O monstro do armário
Havia um grande armário antigo no quarto de Amy, e ela tinha medo de que, enquanto dormia, um monstro horrível saísse dali para pegá-la. Portanto, sempre deixava acesa a luz do abajur cor-de-rosa, sobre a cabeceira da cama.
Certa noite, Amy acordou sobressaltada. Tudo estava escuro ao seu redor, o abajur havia se apagado. Foi então que ela imaginou ouvir alguma coisa arranhando a porta do armário, pelo lado de dentro. Amy não teve dúvidas sobre o que fazer: soltou um grito a plenos pulmões.
- Amy! O que foi? - Exclamou a mãe da menina ao chegar, instantes depois, e acender a luz do quarto.
Amy, apavorada, apenas apontou para o armário, com o braço estendido.
- Monstro, monstro - conseguiu articular finalmente.
A mãe não se impressionou. Com um gesto confiante, abriu de par em par as portas do armário. Lá dentro, apenas roupas penduradas, ordeiramente.
- Não tem monstro nenhum aqui dentro, Amy - declarou, enfaticamente.
Fechou as portas e fez menção de apagar a luz do quarto.
- Não! - Gritou Amy. - O abajur não acende!
A mãe aproximou-se da cama e apertou o interruptor do abajur várias vezes; efetivamente, a lâmpada estava queimada.
- Espere que eu vou na cozinha buscar uma lâmpada - avisou.

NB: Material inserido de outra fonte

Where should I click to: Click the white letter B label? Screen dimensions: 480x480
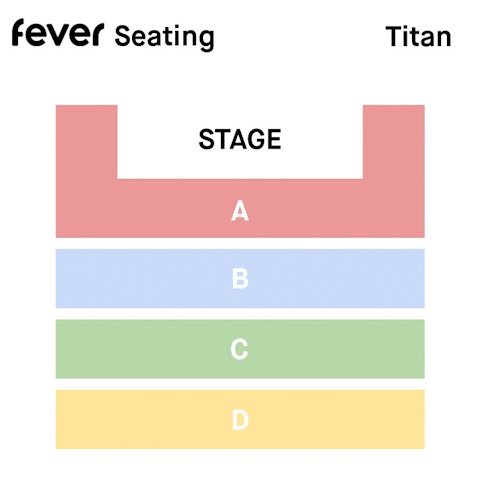240,278
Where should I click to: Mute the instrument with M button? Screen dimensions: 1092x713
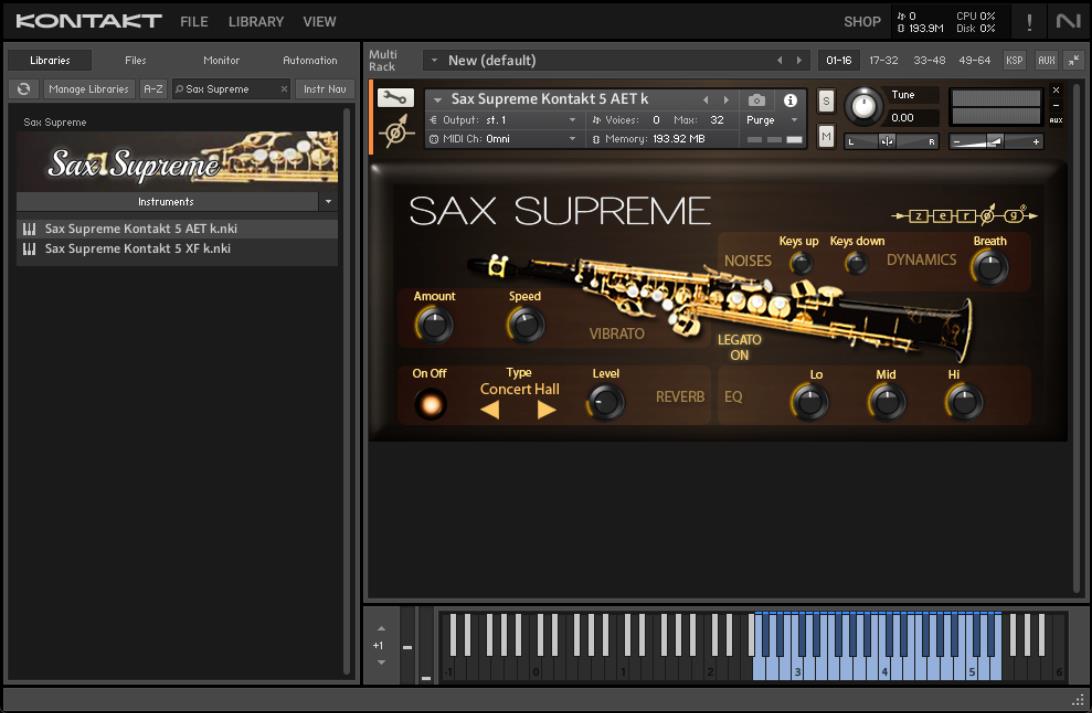pos(826,137)
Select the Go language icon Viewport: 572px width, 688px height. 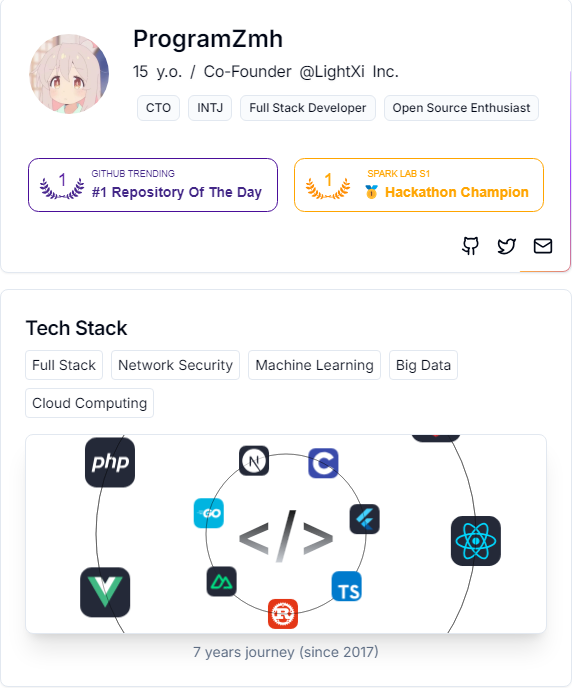(209, 513)
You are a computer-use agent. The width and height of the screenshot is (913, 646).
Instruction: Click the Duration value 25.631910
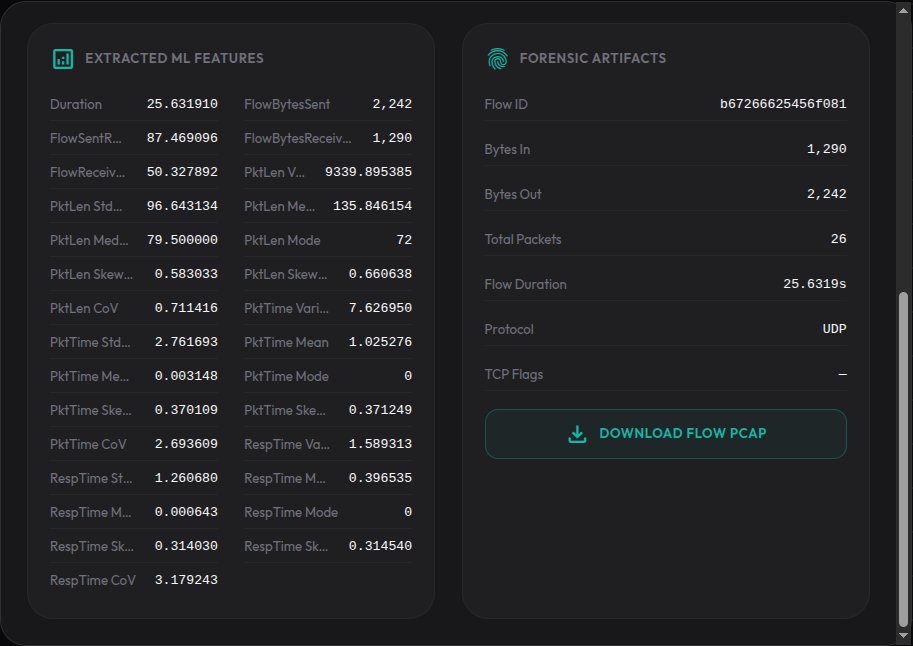(182, 104)
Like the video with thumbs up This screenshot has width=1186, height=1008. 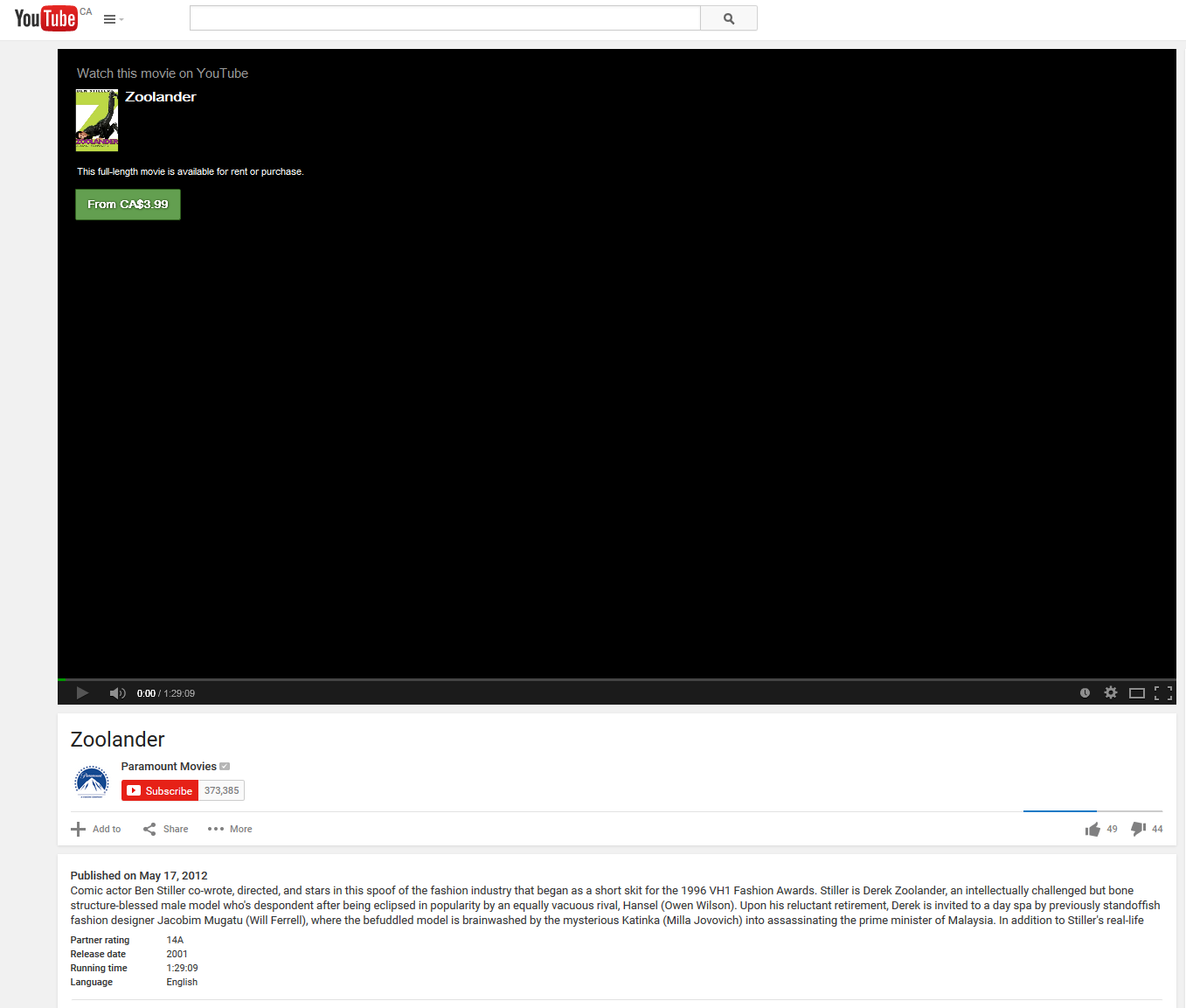(x=1092, y=829)
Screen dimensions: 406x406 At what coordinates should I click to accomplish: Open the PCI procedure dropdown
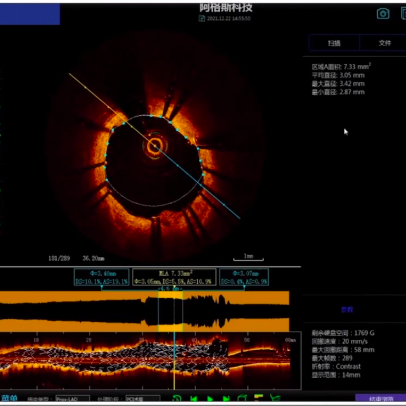[x=143, y=399]
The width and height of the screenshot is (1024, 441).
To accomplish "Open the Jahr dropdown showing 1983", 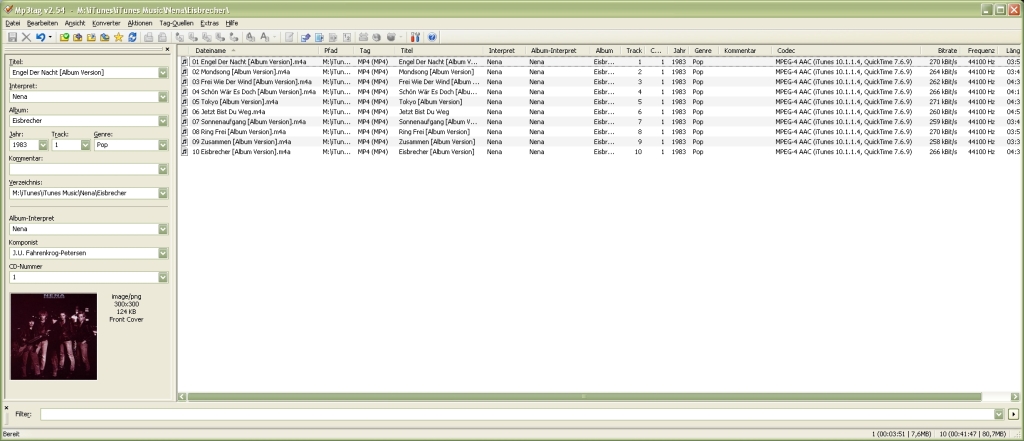I will click(42, 145).
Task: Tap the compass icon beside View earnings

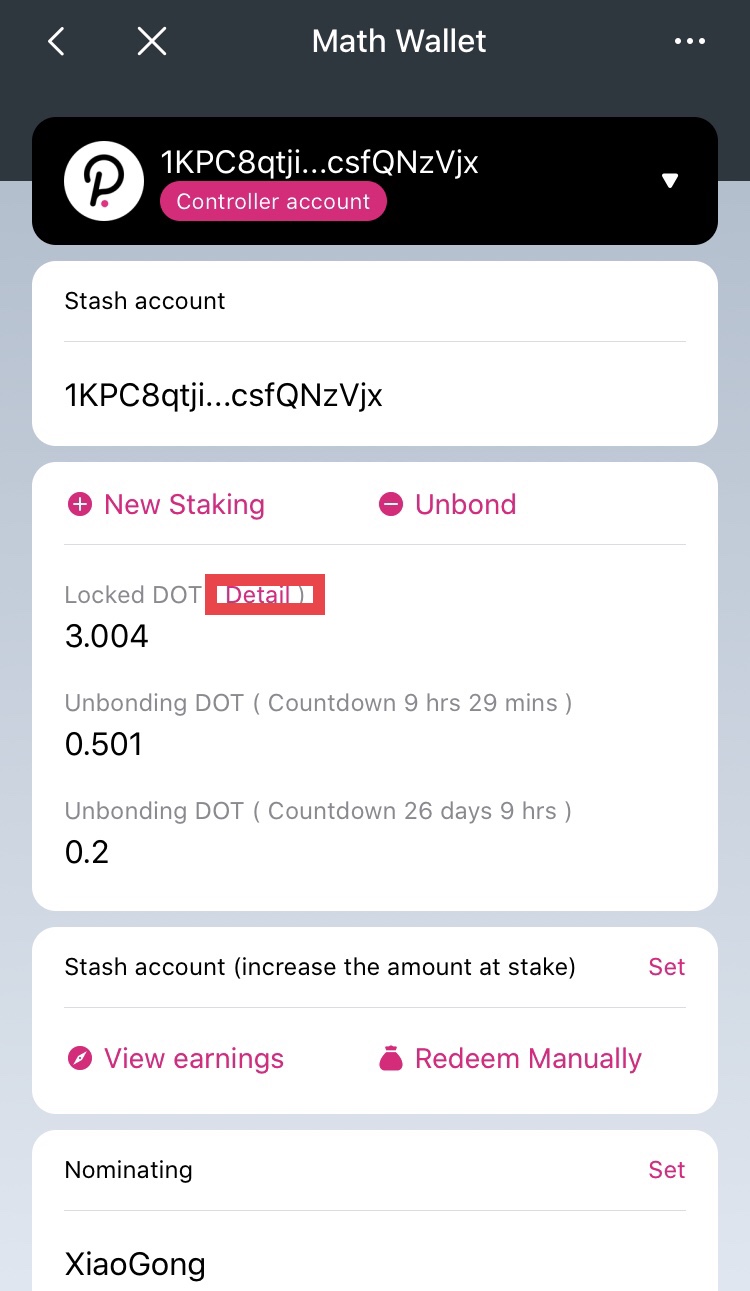Action: tap(79, 1059)
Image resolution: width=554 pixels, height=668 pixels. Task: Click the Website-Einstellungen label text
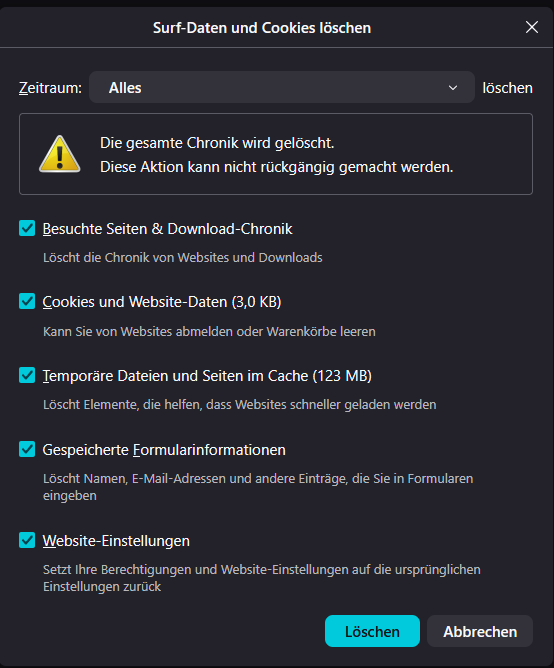coord(116,541)
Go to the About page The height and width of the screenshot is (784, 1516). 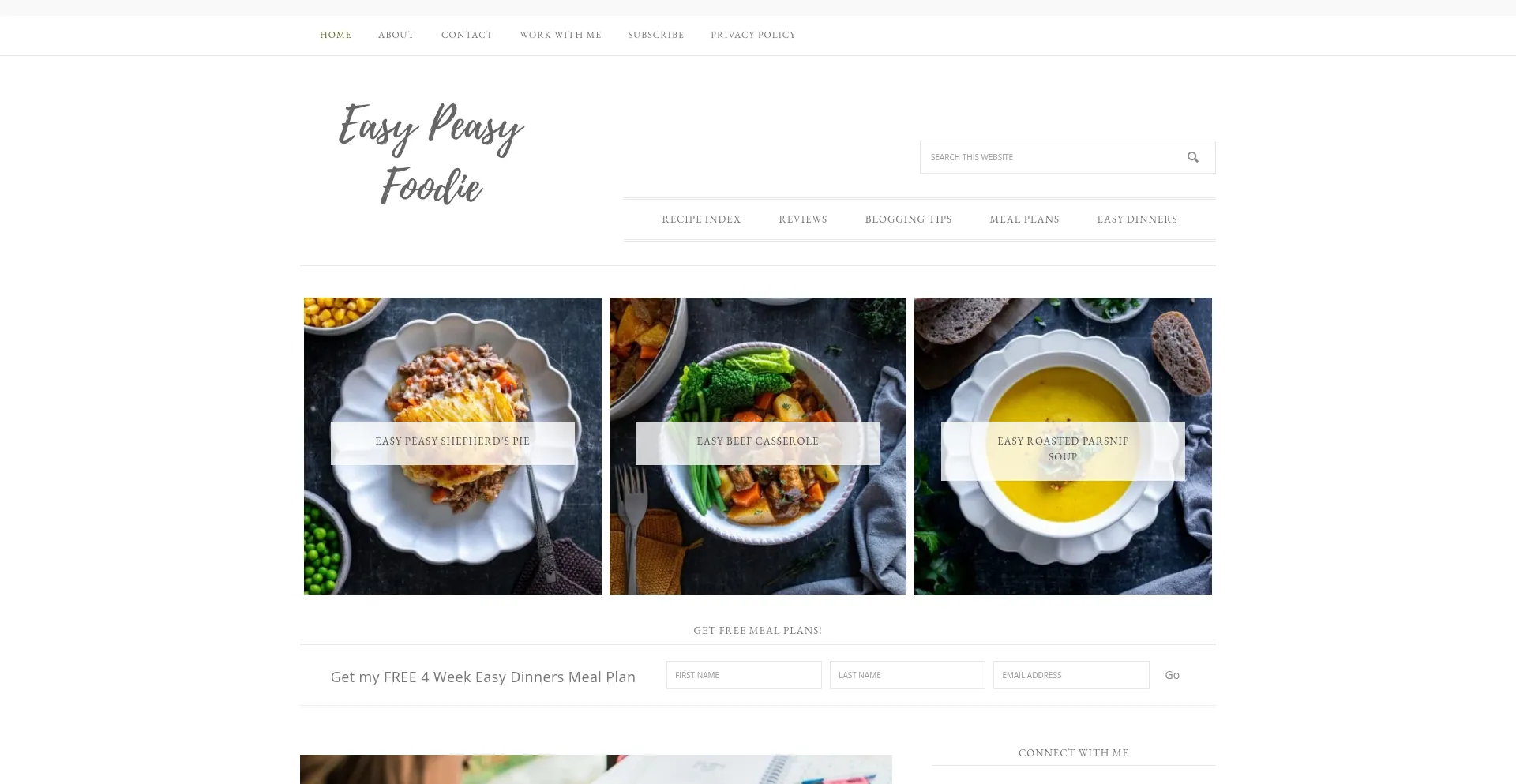396,35
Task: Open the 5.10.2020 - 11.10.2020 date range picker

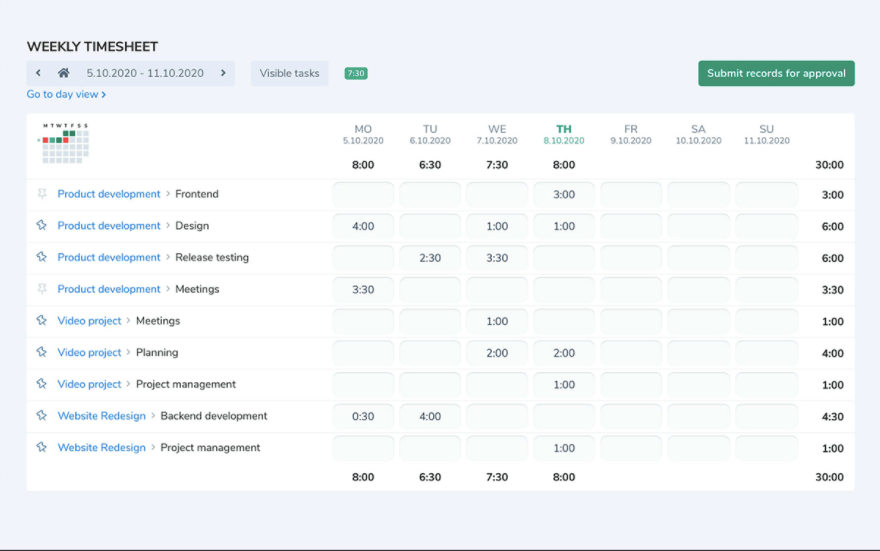Action: (145, 73)
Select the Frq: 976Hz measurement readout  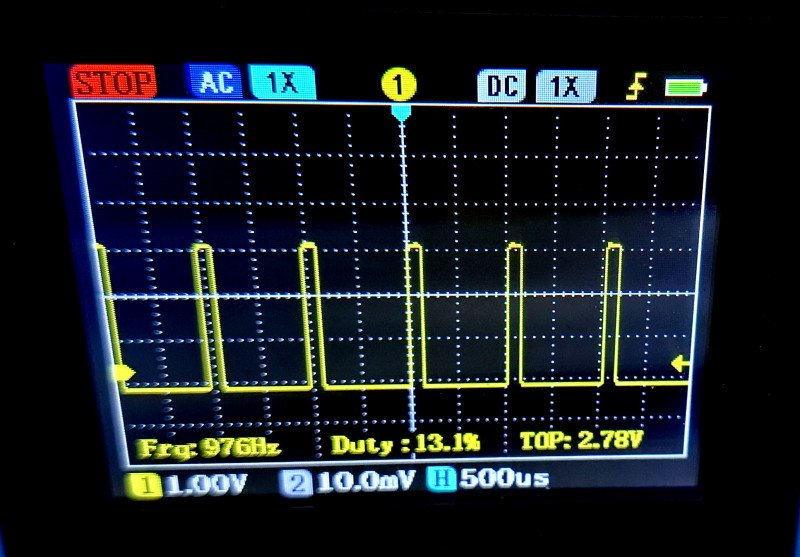coord(208,446)
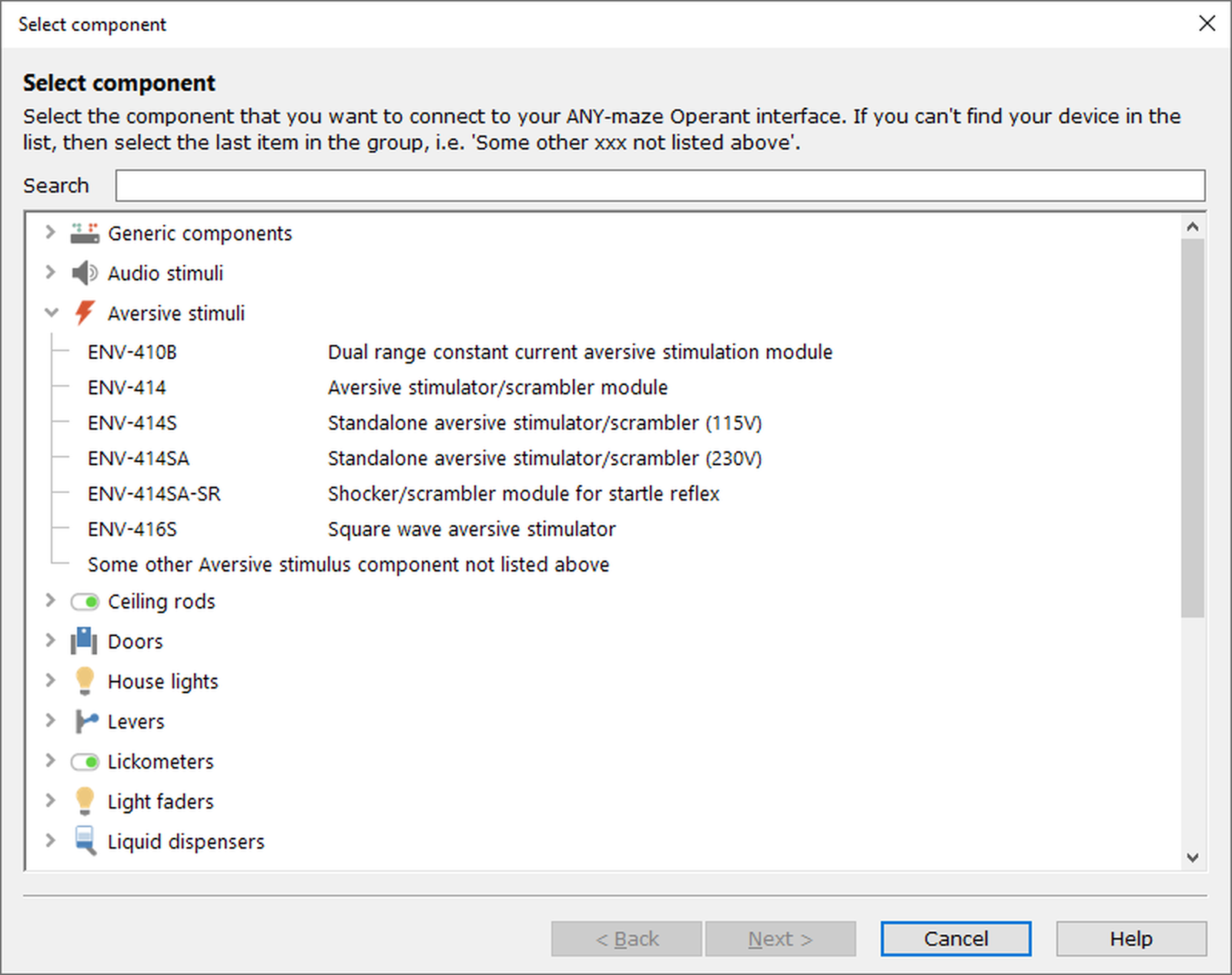Click the Audio stimuli speaker icon
This screenshot has width=1232, height=975.
(85, 273)
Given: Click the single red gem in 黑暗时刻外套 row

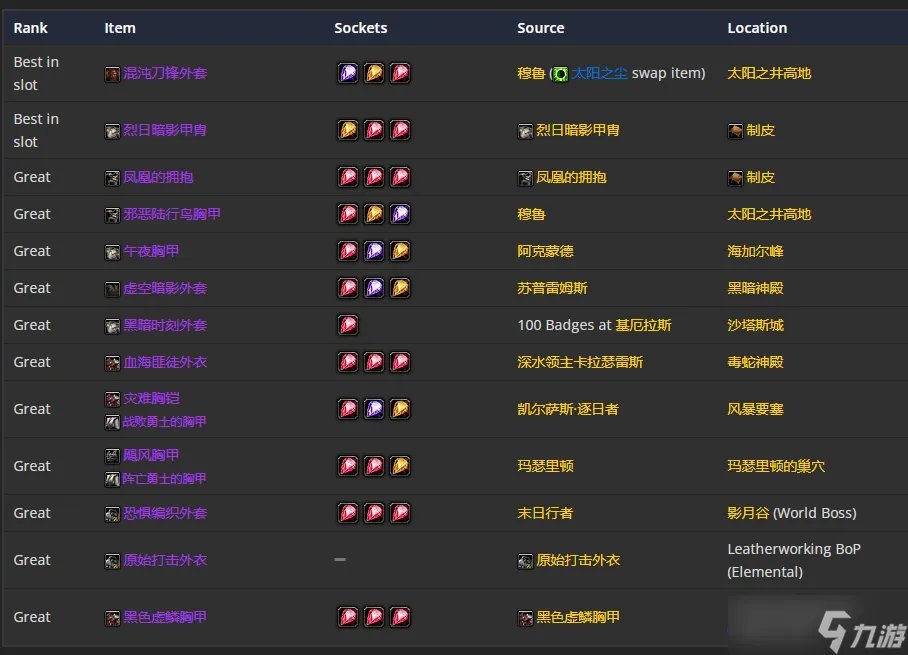Looking at the screenshot, I should click(347, 325).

Amy ficou sentada na cama, tensa, apesar da luz acesa. Só relaxou quando a mãe voltou, trocou a lâmpada e a testou para ver se tudo estava funcionando.
- Agora sim, vamos todos dormir - suspirou a mãe, deixando o abajur aceso e beijando a filha. - Durma bem, meu anjo.
E apagou a luz do quarto, saindo em seguida.
Amy ainda ficou um bom tempo acordada sob as cobertas, esperando ouvir algum ruído suspeito vindo do armário. Como nada mais se ouvisse e o abajur continuasse aceso, ela acabou por adormecer novamente.
* * *
Duas noites depois, Amy despertou em sua cama com a sensação de que havia alguma coisa errada. Certamente, não era com a lâmpada do abajur, cuja luz ela podia ver apesar de estar totalmente enrolada nas cobertas; também, não ouviu nenhum barulho anormal. Cautelosamente, virou-se na direção do armário e abriu uma fresta no cobertor para olhar na direção dele; e para seu profundo horror, verificou que as portas do móvel estavam abertas de par em par. E dentro dele...
Não teve dúvidas: soltou um grito que estremeceu a casa inteira.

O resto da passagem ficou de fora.